Finnish sheet metal product manufacturer

Procons Oy Ab is a Finnish company specialized in sheet metal roll forming and subcontracting. Main business areas include sliding door profiles, bike mudguards and stays, profiles for the electrical and mining industries as well as sheet metal products. The company was founded in 1934 and is located in Malax, Finland.

== History ==

The company that would become Procons Oy Ab was Waasan Vanne, founded in 1934 in Vikby, Finland. It developed and manufactured bicycle mudguards, luggage carriers and rims. In the 1990s, the company shifted its focus to the production of metal profiled products and built automated profiling production lines for thin sheet metal. In 2002, Leif Sandqvist, a former regional executive at Bosch, bought Waasan Vanne.
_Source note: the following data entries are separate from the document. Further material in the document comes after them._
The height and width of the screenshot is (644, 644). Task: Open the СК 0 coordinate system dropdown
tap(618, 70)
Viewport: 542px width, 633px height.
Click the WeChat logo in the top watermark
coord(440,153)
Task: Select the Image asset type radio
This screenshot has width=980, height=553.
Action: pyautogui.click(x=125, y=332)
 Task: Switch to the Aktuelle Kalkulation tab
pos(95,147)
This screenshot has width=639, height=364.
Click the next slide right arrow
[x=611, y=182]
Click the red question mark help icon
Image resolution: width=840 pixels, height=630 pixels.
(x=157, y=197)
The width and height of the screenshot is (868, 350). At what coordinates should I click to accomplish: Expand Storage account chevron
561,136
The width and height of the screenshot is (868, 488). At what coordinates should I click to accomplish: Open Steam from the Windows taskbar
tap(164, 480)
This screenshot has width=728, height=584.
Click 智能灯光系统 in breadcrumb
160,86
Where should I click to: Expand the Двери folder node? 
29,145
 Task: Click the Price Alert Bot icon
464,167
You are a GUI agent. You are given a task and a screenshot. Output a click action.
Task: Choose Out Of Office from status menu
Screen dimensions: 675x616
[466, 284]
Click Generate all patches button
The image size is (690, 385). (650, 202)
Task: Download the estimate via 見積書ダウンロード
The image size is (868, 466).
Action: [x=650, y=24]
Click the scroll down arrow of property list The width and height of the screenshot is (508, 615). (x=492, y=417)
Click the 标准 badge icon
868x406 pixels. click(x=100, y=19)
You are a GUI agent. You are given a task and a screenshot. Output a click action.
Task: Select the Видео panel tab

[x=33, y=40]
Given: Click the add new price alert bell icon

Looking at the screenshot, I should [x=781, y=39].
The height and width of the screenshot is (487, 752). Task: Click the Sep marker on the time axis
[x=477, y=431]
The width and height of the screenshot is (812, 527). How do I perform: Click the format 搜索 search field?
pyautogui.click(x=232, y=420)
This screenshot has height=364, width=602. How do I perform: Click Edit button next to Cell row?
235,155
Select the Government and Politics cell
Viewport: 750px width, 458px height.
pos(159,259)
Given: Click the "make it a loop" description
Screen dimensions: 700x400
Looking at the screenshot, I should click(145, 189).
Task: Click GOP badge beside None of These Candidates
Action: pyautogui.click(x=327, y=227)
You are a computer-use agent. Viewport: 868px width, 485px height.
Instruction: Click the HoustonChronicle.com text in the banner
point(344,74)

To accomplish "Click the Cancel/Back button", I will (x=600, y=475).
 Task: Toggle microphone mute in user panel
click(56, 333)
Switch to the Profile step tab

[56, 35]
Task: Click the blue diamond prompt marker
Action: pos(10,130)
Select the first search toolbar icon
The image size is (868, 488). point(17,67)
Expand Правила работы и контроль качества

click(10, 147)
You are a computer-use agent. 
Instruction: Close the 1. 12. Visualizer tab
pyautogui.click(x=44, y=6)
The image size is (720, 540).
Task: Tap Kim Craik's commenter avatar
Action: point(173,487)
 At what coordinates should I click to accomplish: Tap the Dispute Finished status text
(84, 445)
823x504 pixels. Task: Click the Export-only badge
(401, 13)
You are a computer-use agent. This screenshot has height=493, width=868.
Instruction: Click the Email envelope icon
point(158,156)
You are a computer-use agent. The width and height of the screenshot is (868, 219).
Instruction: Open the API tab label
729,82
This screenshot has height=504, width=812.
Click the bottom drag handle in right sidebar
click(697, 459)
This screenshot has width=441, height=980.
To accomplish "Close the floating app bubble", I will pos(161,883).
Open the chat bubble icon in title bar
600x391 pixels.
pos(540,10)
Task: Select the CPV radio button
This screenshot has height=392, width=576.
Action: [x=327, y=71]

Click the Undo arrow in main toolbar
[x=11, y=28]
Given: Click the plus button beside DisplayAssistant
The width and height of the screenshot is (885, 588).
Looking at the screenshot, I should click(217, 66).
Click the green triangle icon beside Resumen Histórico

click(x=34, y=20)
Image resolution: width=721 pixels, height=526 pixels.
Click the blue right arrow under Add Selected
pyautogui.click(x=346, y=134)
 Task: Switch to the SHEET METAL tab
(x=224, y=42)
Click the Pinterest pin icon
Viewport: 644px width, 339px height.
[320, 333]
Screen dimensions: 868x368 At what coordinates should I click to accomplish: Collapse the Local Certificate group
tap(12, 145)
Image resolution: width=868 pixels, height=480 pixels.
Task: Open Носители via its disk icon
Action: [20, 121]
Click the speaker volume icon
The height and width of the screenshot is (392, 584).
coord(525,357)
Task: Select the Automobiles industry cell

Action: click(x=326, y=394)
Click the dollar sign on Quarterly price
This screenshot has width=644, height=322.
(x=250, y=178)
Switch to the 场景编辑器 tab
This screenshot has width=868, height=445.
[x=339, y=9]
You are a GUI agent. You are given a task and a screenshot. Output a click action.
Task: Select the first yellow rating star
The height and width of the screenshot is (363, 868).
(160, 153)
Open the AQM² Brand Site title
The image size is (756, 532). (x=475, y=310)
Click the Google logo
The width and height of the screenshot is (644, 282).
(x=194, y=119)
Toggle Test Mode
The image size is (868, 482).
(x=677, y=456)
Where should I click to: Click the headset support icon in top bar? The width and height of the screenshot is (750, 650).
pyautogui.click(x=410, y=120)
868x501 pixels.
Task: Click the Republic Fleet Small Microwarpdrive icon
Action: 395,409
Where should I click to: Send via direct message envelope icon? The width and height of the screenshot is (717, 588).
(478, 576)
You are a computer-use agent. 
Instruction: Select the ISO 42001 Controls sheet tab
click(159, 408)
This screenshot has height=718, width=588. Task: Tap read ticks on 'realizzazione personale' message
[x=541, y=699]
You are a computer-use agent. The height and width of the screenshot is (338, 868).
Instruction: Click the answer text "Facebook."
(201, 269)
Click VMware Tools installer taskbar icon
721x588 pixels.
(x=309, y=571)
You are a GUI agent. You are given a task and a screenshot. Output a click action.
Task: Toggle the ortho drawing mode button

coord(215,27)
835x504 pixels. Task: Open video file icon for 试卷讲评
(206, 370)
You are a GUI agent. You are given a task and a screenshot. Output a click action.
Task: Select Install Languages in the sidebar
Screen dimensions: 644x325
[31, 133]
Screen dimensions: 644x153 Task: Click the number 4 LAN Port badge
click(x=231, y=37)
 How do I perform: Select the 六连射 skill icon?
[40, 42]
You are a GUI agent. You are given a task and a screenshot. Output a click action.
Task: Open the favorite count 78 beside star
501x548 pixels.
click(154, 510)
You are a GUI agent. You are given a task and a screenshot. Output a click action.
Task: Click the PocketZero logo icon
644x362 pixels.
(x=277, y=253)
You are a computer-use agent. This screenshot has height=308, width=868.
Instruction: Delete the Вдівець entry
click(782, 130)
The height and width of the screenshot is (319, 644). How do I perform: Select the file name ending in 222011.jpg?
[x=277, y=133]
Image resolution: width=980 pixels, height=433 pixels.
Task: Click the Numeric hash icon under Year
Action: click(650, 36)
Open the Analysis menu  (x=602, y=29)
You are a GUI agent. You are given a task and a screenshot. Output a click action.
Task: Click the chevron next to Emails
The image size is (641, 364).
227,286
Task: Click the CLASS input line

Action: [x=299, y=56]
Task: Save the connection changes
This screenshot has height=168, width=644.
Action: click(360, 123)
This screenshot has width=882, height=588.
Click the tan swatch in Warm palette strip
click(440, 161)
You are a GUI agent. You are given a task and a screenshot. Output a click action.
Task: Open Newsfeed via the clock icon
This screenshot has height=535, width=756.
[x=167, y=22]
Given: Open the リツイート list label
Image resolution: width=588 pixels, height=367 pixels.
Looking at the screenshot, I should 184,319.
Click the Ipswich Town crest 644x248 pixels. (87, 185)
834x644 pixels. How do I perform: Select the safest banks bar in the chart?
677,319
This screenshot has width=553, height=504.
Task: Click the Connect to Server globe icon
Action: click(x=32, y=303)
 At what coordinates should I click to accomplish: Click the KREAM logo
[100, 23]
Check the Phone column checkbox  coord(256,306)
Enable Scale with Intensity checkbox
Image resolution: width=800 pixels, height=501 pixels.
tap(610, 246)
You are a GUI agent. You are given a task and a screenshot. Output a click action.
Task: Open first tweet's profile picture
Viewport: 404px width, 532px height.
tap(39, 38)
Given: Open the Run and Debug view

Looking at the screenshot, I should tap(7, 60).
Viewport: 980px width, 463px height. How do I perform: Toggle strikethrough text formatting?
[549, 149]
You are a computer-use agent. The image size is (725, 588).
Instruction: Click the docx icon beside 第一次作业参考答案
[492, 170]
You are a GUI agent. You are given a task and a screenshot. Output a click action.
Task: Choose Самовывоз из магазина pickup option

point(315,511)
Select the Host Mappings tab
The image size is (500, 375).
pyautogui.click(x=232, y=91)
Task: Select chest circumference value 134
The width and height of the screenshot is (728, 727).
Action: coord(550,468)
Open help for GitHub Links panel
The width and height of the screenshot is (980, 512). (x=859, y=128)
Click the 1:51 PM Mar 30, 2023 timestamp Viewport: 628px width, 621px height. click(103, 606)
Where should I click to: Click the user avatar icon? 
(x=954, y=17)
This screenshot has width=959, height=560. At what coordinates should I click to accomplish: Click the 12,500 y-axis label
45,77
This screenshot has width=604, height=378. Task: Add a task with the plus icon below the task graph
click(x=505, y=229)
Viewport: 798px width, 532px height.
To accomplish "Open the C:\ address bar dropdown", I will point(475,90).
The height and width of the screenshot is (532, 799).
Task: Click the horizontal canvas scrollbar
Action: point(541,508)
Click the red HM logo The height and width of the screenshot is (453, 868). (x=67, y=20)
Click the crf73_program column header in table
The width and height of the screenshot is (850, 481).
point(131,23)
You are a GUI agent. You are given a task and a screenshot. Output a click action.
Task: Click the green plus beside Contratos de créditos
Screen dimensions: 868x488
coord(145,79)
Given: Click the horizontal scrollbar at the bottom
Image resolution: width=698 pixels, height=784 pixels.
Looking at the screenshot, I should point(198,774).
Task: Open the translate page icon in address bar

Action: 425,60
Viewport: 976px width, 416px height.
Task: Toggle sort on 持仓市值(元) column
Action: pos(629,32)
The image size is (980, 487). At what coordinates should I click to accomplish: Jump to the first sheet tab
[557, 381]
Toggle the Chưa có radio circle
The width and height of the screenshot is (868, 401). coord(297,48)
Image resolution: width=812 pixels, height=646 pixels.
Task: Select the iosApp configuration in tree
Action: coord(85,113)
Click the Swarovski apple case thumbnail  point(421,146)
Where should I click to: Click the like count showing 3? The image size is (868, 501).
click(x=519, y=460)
He relocated the company to nearby Malax, his hometown, the next year and, in 2011, reincorporated it as Procons Oy Ab.

== Products ==

=== Bicycle parts ===

Procons is one of Europe's largest manufacturers of bicycle fenders and stays with a production of about 750,000 fenders per year. The product range consists of various models and brands that are produced mainly from 0.5 mm sheet metal in a fully automated line.

=== Other ===

The company acts as a subcontractor providing roll-form manufacturing of various profiles for heavy industry clients. It also develops and manufactures components for the assembly of sliding doors. Other business areas include eccentric pressing, welding, and assembly.